Task instructions: Where a line holds the word "Toggle", copy that line from the data below.
BEGIN
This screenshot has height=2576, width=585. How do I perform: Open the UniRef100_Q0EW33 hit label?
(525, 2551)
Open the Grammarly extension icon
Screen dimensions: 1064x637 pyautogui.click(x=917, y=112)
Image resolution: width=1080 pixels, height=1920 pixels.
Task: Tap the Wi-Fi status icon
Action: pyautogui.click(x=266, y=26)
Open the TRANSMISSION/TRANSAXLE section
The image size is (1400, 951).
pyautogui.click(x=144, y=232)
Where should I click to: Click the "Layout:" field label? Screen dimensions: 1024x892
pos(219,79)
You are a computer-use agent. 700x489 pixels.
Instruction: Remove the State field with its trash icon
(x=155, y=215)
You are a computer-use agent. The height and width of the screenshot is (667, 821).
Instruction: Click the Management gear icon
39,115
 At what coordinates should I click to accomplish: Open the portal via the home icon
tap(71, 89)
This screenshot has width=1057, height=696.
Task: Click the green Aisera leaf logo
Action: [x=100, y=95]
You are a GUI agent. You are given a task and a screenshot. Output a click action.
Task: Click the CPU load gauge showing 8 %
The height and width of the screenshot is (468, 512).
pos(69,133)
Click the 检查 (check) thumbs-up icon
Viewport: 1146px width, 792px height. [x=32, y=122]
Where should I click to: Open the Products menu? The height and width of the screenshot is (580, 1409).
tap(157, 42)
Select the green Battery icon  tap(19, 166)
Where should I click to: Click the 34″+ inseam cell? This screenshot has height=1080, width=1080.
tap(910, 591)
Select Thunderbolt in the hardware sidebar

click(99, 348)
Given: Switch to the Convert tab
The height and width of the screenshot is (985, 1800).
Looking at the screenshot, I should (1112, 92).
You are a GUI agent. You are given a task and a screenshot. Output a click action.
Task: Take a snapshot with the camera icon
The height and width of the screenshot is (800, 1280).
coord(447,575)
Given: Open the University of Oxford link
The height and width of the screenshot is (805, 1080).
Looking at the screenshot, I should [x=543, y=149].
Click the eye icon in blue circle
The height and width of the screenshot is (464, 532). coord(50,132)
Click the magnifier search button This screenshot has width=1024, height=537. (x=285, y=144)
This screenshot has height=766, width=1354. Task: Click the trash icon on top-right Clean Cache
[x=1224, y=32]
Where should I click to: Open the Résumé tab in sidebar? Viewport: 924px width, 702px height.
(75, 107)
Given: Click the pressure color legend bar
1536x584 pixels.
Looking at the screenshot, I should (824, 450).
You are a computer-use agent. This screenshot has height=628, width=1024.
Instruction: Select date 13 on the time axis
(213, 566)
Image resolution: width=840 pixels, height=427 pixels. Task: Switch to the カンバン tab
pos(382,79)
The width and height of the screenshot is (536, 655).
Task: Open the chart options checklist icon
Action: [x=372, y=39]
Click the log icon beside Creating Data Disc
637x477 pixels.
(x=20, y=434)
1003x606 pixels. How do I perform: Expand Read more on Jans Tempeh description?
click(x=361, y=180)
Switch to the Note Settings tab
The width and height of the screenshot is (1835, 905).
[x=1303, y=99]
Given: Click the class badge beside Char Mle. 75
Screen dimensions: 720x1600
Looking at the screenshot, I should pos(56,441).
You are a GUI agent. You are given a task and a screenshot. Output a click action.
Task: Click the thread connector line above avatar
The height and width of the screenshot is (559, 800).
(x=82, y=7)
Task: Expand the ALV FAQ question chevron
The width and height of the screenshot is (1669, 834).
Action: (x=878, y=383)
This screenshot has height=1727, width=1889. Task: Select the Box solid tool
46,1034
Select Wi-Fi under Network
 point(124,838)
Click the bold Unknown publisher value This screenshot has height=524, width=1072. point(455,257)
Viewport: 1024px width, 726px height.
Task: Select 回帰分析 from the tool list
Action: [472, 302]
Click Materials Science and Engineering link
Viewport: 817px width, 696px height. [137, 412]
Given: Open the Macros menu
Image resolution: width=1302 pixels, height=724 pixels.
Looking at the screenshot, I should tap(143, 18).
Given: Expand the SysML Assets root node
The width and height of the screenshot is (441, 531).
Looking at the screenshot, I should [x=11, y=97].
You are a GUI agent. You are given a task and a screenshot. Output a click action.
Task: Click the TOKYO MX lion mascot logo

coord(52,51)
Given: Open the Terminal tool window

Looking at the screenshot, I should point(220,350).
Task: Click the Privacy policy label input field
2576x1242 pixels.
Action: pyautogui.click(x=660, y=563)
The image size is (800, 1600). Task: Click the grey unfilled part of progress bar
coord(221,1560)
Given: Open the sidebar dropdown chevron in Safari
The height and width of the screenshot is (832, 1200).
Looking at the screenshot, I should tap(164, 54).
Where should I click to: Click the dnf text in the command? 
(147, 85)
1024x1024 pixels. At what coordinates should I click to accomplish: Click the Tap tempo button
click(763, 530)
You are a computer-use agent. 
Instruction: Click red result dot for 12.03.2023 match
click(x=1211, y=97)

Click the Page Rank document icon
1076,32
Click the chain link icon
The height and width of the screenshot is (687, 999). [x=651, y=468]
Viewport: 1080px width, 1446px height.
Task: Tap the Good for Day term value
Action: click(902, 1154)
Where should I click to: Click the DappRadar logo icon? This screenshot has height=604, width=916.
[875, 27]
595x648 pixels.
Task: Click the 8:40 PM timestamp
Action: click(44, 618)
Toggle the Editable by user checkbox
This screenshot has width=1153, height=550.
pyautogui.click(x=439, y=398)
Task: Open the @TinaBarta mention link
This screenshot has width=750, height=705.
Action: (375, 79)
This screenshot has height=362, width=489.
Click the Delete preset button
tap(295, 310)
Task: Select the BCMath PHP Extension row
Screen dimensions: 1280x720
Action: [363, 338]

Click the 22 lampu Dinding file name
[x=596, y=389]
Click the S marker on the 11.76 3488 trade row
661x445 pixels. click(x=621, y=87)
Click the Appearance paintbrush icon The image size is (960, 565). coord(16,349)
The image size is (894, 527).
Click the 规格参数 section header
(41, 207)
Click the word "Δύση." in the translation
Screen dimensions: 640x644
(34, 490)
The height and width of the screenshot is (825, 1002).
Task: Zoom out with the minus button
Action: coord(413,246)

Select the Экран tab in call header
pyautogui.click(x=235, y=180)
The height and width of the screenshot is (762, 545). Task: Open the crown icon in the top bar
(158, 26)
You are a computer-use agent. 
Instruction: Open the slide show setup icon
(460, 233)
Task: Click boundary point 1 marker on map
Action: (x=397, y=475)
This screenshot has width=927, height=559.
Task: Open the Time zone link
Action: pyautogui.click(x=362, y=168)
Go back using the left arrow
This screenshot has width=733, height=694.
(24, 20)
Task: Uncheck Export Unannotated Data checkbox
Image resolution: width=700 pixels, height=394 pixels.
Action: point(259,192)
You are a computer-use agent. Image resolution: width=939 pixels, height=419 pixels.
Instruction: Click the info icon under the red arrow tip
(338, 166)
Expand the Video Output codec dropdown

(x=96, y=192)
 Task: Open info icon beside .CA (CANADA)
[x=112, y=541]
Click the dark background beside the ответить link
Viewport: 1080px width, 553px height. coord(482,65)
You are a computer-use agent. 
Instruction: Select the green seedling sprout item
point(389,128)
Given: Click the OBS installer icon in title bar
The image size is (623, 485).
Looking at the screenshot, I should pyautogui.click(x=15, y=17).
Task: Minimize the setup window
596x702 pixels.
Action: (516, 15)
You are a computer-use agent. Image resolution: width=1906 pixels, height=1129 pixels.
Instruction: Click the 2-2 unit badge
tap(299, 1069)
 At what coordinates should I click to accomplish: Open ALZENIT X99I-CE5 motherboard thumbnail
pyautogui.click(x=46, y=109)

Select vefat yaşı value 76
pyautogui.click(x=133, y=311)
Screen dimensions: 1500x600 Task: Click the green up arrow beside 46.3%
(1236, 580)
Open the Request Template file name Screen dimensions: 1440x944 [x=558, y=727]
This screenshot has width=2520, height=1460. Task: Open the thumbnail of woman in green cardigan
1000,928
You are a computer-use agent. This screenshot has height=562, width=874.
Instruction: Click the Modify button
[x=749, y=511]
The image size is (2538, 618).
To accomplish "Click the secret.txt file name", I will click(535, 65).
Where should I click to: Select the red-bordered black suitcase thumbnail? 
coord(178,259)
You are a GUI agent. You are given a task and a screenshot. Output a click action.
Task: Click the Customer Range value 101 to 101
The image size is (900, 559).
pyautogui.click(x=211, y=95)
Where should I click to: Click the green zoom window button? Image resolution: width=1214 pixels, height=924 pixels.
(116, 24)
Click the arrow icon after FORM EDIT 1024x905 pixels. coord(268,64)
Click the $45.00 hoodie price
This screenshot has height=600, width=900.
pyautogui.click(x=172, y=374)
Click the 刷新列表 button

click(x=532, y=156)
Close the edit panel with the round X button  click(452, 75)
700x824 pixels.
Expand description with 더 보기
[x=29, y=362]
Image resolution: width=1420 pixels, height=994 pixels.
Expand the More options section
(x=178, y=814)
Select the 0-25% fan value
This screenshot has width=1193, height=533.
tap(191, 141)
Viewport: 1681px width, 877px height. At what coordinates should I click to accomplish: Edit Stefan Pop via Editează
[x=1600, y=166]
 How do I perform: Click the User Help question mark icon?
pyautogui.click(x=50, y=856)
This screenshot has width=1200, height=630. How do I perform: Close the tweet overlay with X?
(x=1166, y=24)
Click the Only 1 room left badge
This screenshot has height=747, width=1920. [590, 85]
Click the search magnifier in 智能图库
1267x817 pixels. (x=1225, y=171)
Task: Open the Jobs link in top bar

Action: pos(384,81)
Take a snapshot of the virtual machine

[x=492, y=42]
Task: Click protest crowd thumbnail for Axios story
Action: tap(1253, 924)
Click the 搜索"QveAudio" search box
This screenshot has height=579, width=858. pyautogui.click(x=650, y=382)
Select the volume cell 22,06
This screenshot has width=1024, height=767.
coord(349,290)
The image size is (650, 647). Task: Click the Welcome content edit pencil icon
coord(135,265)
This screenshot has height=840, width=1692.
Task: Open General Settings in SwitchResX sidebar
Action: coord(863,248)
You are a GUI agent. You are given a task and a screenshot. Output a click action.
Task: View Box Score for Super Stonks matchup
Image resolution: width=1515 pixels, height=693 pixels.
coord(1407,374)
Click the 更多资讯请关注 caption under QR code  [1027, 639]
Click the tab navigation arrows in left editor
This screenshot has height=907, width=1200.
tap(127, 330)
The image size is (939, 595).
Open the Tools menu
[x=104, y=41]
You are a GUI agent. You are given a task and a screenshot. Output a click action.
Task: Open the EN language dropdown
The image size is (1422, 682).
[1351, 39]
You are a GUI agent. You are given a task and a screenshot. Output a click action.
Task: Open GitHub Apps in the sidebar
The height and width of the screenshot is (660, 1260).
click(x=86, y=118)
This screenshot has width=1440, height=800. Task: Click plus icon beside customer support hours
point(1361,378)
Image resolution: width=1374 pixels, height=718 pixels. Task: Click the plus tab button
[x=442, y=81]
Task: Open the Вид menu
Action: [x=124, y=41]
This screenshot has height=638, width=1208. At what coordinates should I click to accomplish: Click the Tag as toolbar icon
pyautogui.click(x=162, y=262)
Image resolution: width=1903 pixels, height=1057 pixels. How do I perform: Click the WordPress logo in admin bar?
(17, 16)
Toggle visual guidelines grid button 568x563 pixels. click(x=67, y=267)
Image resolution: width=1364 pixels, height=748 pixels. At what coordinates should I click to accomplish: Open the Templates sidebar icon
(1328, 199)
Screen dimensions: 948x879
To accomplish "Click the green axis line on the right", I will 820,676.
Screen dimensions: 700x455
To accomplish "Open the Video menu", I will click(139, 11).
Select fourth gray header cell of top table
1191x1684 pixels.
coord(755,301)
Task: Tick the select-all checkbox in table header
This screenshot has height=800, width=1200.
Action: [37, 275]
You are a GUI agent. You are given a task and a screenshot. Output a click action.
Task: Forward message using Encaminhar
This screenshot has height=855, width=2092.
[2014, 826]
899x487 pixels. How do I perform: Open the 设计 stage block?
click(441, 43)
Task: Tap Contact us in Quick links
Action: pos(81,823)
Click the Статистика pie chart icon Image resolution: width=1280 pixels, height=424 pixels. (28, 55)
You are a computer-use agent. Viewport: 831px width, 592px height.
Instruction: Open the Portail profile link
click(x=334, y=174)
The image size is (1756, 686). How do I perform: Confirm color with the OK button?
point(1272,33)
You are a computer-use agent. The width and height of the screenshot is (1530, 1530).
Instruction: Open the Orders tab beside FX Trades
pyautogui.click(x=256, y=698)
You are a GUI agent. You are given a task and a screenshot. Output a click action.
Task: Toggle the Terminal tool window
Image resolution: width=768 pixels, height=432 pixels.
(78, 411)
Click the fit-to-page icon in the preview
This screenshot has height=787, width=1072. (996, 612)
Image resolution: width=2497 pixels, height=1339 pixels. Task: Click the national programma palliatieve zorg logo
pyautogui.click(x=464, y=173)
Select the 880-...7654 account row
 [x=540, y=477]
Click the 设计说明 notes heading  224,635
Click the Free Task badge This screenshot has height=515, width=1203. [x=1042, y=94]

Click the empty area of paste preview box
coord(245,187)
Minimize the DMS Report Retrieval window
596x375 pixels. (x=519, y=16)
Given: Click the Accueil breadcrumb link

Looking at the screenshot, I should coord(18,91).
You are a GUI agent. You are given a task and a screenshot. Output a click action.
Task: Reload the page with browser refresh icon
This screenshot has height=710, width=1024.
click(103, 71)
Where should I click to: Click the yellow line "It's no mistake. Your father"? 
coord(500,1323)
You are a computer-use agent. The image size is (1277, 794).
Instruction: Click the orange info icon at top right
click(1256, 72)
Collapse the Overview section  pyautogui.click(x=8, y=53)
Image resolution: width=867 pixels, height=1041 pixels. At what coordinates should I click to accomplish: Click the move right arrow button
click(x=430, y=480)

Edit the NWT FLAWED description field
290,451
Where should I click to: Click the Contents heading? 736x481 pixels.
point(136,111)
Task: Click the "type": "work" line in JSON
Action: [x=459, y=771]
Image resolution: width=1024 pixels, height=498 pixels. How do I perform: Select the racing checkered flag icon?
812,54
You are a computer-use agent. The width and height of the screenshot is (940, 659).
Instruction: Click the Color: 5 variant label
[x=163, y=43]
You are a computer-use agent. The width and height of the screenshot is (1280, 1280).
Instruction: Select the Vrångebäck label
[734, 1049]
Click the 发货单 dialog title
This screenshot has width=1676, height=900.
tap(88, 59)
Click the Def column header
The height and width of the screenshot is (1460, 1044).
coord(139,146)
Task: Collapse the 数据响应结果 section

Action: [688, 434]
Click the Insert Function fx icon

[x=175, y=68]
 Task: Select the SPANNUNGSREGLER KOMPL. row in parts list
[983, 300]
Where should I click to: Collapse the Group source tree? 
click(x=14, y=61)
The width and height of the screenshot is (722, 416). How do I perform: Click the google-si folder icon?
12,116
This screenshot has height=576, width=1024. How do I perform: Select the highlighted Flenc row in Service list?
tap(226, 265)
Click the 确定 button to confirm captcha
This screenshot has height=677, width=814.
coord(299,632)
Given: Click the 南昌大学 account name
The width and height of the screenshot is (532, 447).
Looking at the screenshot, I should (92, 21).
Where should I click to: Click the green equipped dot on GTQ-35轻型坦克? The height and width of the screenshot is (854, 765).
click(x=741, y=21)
END
Solution for this task:
Toggle the Editable by user checkbox
Toggle visual guidelines grid button 568x563 pixels. click(x=67, y=267)
Task: Toggle the Terminal tool window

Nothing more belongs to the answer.